▸ **Stored data**:

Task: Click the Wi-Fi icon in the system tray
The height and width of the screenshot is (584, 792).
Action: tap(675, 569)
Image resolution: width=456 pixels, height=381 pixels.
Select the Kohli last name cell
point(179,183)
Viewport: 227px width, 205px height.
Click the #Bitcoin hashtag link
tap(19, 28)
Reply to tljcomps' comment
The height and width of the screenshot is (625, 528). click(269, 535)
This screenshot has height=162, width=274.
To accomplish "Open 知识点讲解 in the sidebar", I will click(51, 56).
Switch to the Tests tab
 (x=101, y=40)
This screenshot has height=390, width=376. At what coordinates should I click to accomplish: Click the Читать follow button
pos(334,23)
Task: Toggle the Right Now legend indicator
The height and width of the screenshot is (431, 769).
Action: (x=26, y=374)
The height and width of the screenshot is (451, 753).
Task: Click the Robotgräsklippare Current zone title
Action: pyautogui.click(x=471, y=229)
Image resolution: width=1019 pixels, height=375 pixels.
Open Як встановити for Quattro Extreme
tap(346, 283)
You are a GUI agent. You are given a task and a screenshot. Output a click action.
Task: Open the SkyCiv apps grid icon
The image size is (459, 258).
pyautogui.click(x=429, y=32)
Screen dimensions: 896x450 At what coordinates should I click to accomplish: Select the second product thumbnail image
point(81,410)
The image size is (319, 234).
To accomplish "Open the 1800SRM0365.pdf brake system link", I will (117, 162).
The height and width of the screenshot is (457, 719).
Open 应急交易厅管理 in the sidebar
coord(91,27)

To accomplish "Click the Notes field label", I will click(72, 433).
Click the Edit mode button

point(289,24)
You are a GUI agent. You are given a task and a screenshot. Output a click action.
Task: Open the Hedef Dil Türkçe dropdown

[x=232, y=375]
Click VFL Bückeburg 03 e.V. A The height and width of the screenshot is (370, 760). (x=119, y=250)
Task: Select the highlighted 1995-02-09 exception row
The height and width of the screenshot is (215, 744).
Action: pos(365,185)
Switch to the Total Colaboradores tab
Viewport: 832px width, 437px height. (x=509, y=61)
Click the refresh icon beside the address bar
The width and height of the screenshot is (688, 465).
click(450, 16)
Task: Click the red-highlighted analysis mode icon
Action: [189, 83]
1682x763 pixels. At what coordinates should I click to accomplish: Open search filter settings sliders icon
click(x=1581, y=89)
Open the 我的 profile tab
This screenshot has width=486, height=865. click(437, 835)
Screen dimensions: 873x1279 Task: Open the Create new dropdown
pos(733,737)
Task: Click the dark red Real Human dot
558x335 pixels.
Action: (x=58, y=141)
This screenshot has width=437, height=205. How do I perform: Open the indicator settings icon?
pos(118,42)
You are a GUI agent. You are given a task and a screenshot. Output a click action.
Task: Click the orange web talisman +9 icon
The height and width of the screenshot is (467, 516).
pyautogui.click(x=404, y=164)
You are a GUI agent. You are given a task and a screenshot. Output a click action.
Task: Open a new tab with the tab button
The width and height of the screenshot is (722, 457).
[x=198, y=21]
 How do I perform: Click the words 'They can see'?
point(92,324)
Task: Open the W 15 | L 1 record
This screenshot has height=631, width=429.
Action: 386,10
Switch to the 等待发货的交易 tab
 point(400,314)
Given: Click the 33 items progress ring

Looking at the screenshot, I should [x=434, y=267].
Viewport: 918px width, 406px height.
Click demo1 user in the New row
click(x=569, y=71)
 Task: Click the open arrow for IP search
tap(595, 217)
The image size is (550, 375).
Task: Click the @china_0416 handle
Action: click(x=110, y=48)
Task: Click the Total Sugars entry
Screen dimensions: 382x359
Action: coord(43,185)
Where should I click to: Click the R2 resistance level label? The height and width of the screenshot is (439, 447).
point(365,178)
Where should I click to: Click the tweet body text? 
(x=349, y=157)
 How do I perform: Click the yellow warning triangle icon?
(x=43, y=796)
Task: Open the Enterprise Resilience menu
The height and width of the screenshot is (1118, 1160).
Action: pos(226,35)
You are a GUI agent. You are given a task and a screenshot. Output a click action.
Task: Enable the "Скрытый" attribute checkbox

▸ **Work to complete**:
Please quote exactly the lines from the one containing "Where should I click to: Click the R2" through the last line of the records above, both included, and nothing else.

▸ **Written response**:
Where should I click to: Click the R2 resistance level label? The height and width of the screenshot is (439, 447).
point(365,178)
Where should I click to: Click the tweet body text? 
(x=349, y=157)
 How do I perform: Click the yellow warning triangle icon?
(x=43, y=796)
Task: Open the Enterprise Resilience menu
The height and width of the screenshot is (1118, 1160).
Action: pos(226,35)
You are a GUI agent. You are given a task and a screenshot. Output a click action.
Task: Enable the "Скрытый" attribute checkbox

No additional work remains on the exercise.